We decided to take this trip almost a year ago and only a few days after returning from out Route 66 vacation (I posted about it here).  The original plan strung together three General Tours tours taking us to China, Tibet, Nepal, and India.  This plan was pretty solid until about three weeks ago when China changed one of it's rules.  China declared that all tours entering Tibet must be of at least five people.  The middle tour, the one that would have taken us overland from Lhasa, Tibet to Nepal via the Everest base camp, was affected by the rule change.  This portion of our trip was a private tour (just me, the Wife, a tour guide, and a driver) so we didn't meet the five person minimum.  There was a week of scrambling as we were offered options by the tour company and we made an offer of our own.  The tour company offered to add additional cities in China to our tour.  We suggested adding Bhutan to the tour.  In the end our Bhutanese addition worked out.
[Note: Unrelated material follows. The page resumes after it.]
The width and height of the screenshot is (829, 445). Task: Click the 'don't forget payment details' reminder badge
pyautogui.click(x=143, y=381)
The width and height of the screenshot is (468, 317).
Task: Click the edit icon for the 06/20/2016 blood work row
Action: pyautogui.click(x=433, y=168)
Here is the Itinerary ... with only a few of the things we will see and do:
  • China
    • Shanghai
    • Yangtze River Cruise (three days with shore visits along the way)
    • Lhasa, Tibet (Yes, we will still visit Lhasa with our larger China tour group)
    • Chengdu (Here we help feed the Pandas)
    • Xi'an (Terracotta Soldiers)
    • Beijing (Tienanmen Square, Forbidden City, Great Wall)

  • Nepal
    • Kathmandu (Four days here and in surrounding areas) 

  • Bhutan
    • Thimphu (Capital of Bhutan, Cultural places)
    • Paro (Tiger's Nest Monastery)

  • India
    • Delhi/New Delhi (Tour the Cities)
    • Agra (Taj Mahal)
    • Jaipur (Ride the Elephant up to the Amber Palace)

The whole trip from airport to airport is thirty-two days, the longest vacation we've ever done together.  The only question mark will be the weather as it's monsoon season.  Frankly, I don't care.  My new camera is waterproof.   I am ready to see wonders, rain or shine.  Turns out, right now it's cooler in Shanghai than in Omaha.  And, frankly, I can't do anything about the weather so we'll just have to work around it.

Another thing I was concerned about was altitude.  Turns out Kathmandu (4,600 ft - 1,400 m), Thimphu (7,656 ft - 2,320 m), and Paro (7,300 ft - 2,200 m) are all at lower elevations than most of the places we went to in Peru including Machu Picchu (8,040 ft - 2,450 m). Lhasa (11,450 ft - 3,490 m) will be up there close to the same altitude as Cuzco, Peru.  Since the only issue with altitude in Peru was a headache for a day and general tiredness, I am no longer concerned about altitude.  The hardest day will be the hike up to the Tiger's Nest which is on the last day of the high altitude portion of our trip.  This should give us plenty of time to acclimatize.  We just have to take things slow and I think we'll be fine.

This is going to be an awesome vacation.  I know it will be the unplanned, unexpected things that will make this vacation special.  I will not be posting while I'm traveling (here or on Facebook) - only the occasional email to the families.  I'll have a lot of pictures and stories to post about when we get home.

Monday, June 18, 2012

A Pause For The Pain

I have always had problems maintaining an exercise regime.  The best I have done is six months or so before I come up with some excuse to quit.  None of my excuses before have had any real truth to them.  Once I ended a major treadmill walking regime when I caught the flu.  Sure, I needed to stop walking on the treadmill when I caught the flu and was pretty much bedridden for a week but, once I was better the walking never restart (This was before I knew what hiking was).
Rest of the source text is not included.